Kalozi v. State
Docket Number | 22A-CR-2797 |
Decision Date | 27 October 2023 |
Parties | Louis J. Kalozi, Appellant-Defendant, v. State of Indiana, Appellee-Plaintiff. |
Court | Indiana Appellate Court |
Appeal from the Lake Superior Court Trial Court Cause No 45G01-1004-FC-48 The Honorable Salvador Vasquez, Judge
ATTORNEY FOR APPELLANT Mark A. Bates Lake County Public Defender Office Crown Point, Indiana
ATTORNEYS FOR APPELLEE Theodore E. Rokita Attorney General of Indiana Tyler Banks Supervising Deputy Attorney General Indianapolis, Indiana Interlocutory
[¶1] In this interlocutory appeal, Louis J. Kalozi raises one issue for our review, which we restate as: Does Indiana's double jeopardy statute bar the State from prosecuting him on state criminal charges after he pleaded guilty in federal court to similar charges?

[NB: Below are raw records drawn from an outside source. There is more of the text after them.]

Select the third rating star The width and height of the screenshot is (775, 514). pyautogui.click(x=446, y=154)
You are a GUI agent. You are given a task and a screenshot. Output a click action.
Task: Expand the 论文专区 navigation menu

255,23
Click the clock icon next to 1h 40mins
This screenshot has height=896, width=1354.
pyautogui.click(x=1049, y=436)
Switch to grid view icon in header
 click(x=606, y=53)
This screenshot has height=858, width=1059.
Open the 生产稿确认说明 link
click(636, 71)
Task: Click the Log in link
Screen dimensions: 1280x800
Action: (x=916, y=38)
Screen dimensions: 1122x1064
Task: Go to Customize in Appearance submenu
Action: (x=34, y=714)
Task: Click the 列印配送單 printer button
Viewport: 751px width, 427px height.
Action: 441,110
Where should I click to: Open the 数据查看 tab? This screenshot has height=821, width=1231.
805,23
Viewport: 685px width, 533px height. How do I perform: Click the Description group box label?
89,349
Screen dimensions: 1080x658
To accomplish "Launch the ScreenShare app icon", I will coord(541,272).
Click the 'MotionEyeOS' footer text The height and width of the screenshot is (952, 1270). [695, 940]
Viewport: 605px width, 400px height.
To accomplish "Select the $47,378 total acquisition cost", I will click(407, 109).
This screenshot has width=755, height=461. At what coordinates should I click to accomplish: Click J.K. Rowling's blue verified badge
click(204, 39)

Concluding the statute does not bar his state prosecution, we affirm and remand for further proceedings.
[¶2] In early April 2010, Kalozi took four minor children-two male, two female- on a trip from Michigan to Chicago. The group stopped at a hotel in Hammond, Indiana. During the night of April 8 and into the morning of April 9, Kalozi slept in the same bed as one of the minor males, A.R. At some point, Kalozi "began massaging" A.R.'s back. Appellant's App. Vol. 2 at 12. Kalozi worked his hands down A.R.'s back and reached the boy's backside. Kalozi was "hugging" and holding A.R. so tight he could feel Kalozi's penis press against his back and behind. Id. Later in the night, Kalozi flipped A.R. over, pulled A.R.'s pants down, and began "masturbating" A.R. Id. Kalozi's conduct was reported to the police.
[¶3] On April 15, 2010, the State charged Kalozi with two counts of sexual misconduct with a minor.[1] Then, on September 22, 2010, the federal government charged Kalozi with five criminal offenses. Count 1 of the indictment-alleging transportation of a minor for sexual exploitation[2]-stated:
Id. at 45-46. Kalozi pleaded guilty to two counts in his federal case, including Count 1, and received a fifteen-year aggregate sentence.
[¶4] In June 2022, Kalozi was brought to Indiana to face his pending state charges. Kalozi moved to dismiss, alleging the state-court prosecution subjected him to double jeopardy. The trial court denied the motion and Kalozi sought an interlocutory appeal. The trial court certified its order and this Court accepted jurisdiction.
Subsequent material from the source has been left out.